In this favorite summer dish from the south of France, we've punched up the flavor by grilling a salmon filet instead of boiled potatoes, serve crusty bread to mop up the delicious vinaigrette. With a chilled bottle of dry rosé, you're ready for summer.
Serves 6
Red wine vinaigrette
- 1 large clove garlic, minced
- 1 cup olive oil
- ¼ cup red wine vinegar
- 2 tablespoons minced shalot
- 1½ tablespoons finely chopped fresh basil
- 1 tablespoon Dijon mustard
- 1 teaspoon anchovy paste
- ½ teaspoon dried thyme
- Sea salt and fresh ground black pepper
- In a bowl, whisk together all the ingredients, season to taste ; set aside.
The salad
- 1 salmon filet (about 3 lbs/1.5 kg), skin on or off
- 1 recipe Provençal Flavoring Paste (recipe below)
- 12 oz fresh thin green beans, trimmed
- 6 cups leafy greens (such as Boston lettuce)
- 2 cups cherry tomatoes
- 3 hard-cooked eggs, quartered
- 1 cup drained brine- or oil-cured niçoise olives
- Sea salt and fresh ground black pepper
- Prepare a hot fire in your grill.
- Rinse salmon and pat dry with paper towels ; brush flesh side with paste.

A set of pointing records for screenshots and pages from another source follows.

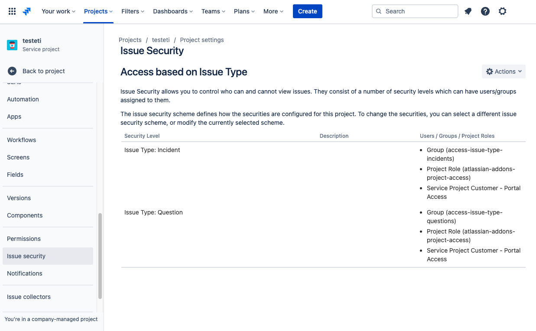Go to the Projects breadcrumb link
Screen dimensions: 536x331
[130, 40]
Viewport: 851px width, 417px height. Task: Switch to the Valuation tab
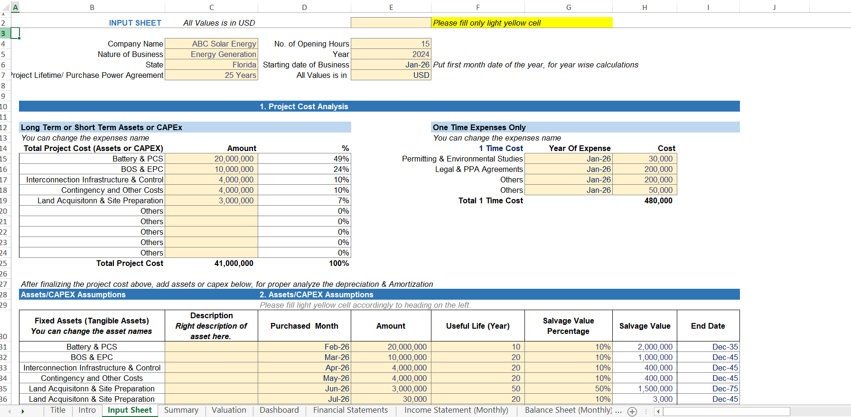tap(229, 410)
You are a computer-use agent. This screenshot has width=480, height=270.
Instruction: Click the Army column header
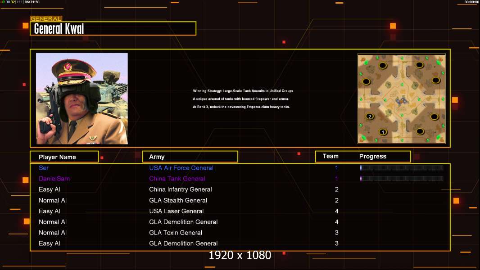click(190, 157)
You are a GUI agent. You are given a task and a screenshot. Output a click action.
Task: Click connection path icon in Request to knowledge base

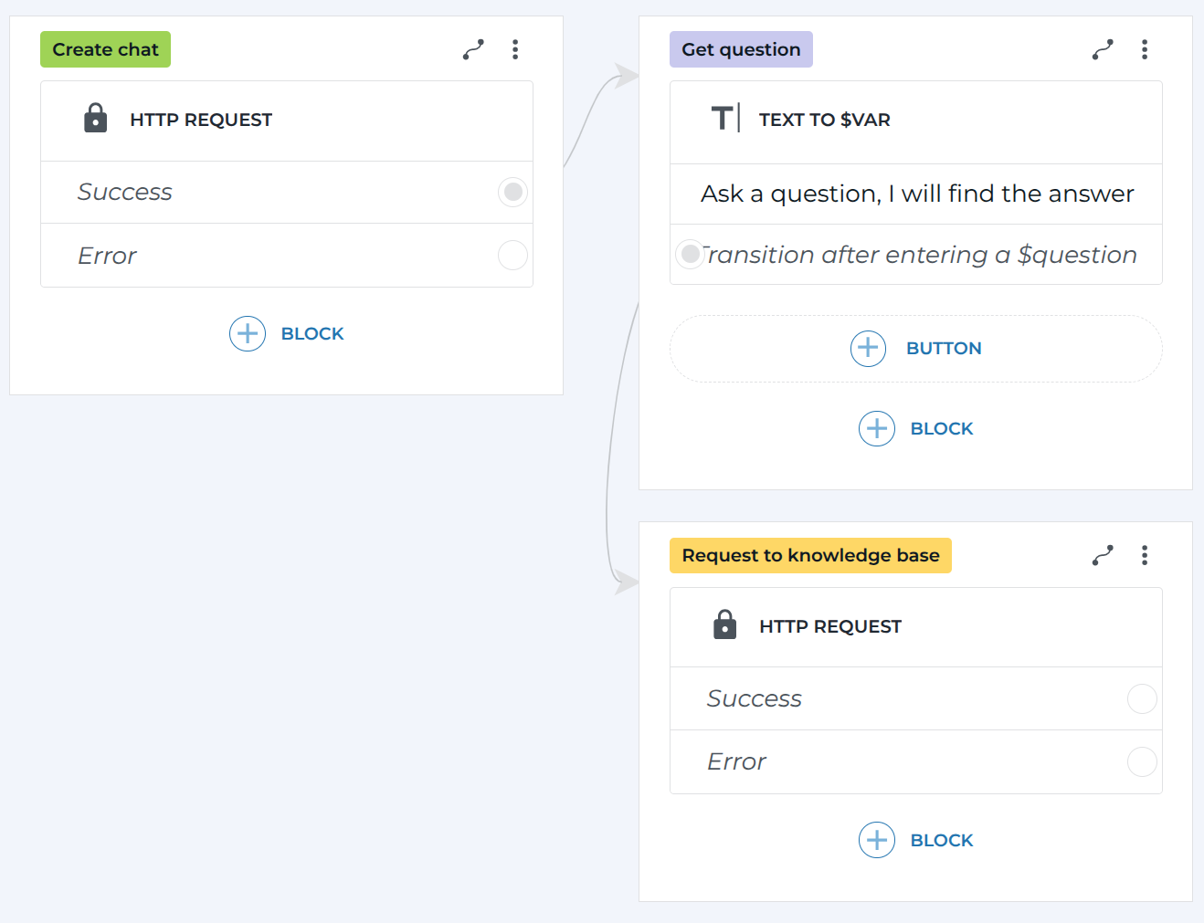click(1103, 555)
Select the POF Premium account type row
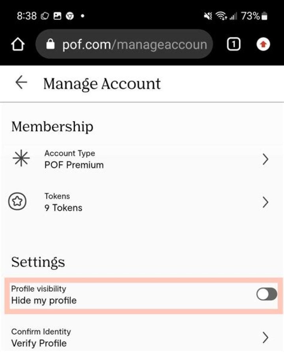 [74, 165]
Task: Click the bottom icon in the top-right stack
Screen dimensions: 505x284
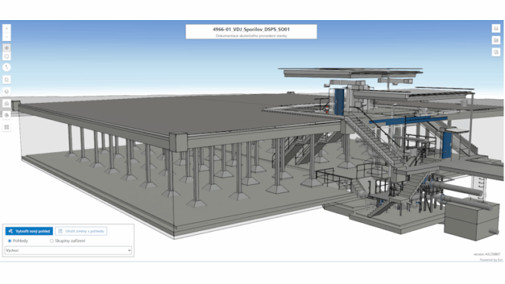Action: [x=496, y=52]
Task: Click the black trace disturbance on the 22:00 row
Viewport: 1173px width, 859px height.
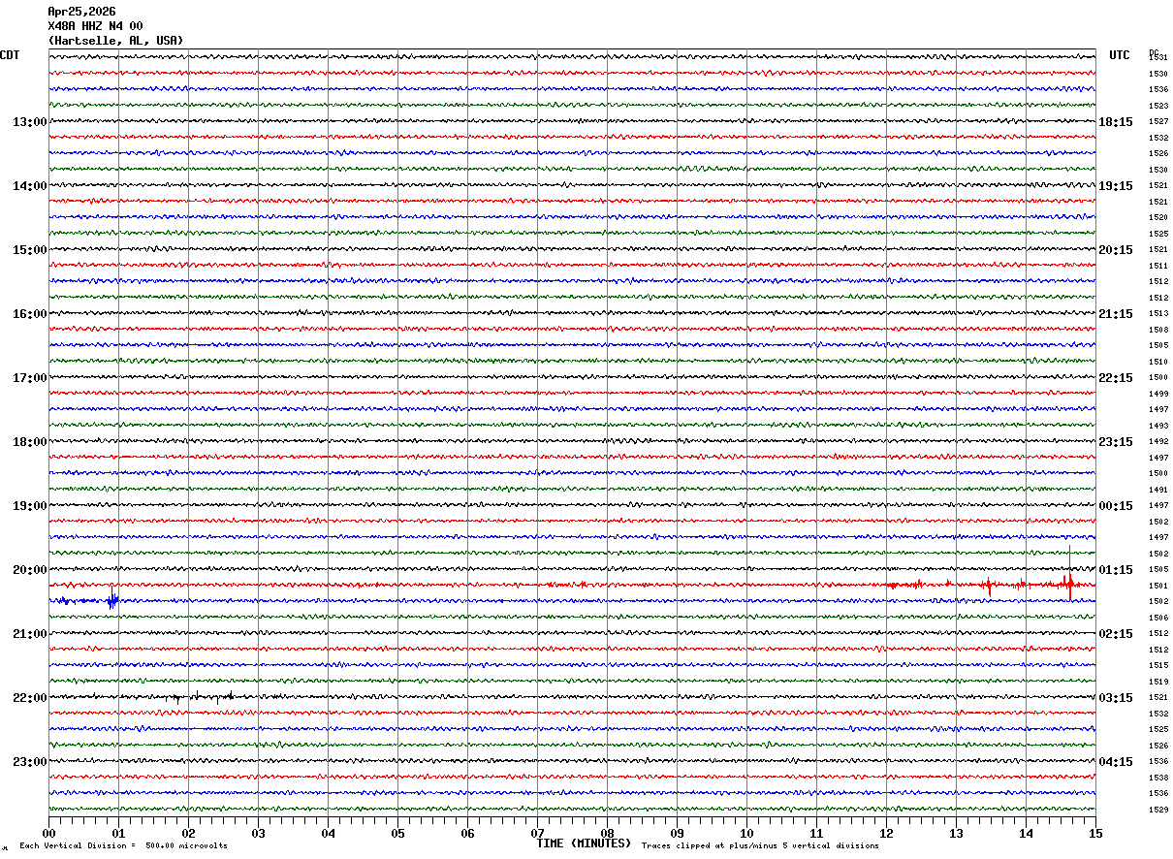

- Place flesh side down on the grill ; grill for 10 minutes per inch (2.5 cm) of thickness, turning once, until fish is opaque and flakes easily with a fork.
- Keep warm.
- Bring a large saucepan of water to a boil over high heat ; cook beans for 3 to 4 minutes, or until tender-crisp ; drain and refresh with cold water, pat dry with paper towels and set aside.
- In a large bowl, toss greens with 2 tablespoons of the vinaigrette ; arrange greens on a large platter and top with salmon.
- Place beans in the large bowl and toss with 1 tablespoon of the vinaigrette ; arrange on the platter.
- Place tomatoes in the bowl and toss with 1 tablespoon of the vinaigrette ; arrange on the platter.
- Arrange eggs and olives on the platter ; pass the remaining vinaigrette at the table.
Provençal Flavoring Paste
Give your grilled and smoked foods a true south-of-France flair when you slather fish, lamb, pork or chicken with this bold mixture.
Makes about ½ cup (125 ml)
- 2 cloves garlic, minced
- ¼ cup Dijon mustard
- ¼ cup olive oil
- 2 teaspoons herbes de Provence
- ½ teaspoon dried rosemary
- Sea salt and fresh ground black pepper
- In a bowl, combine all the ingredients ; season to taste.
- Store in an airtight container in the fridge for up to 3 days.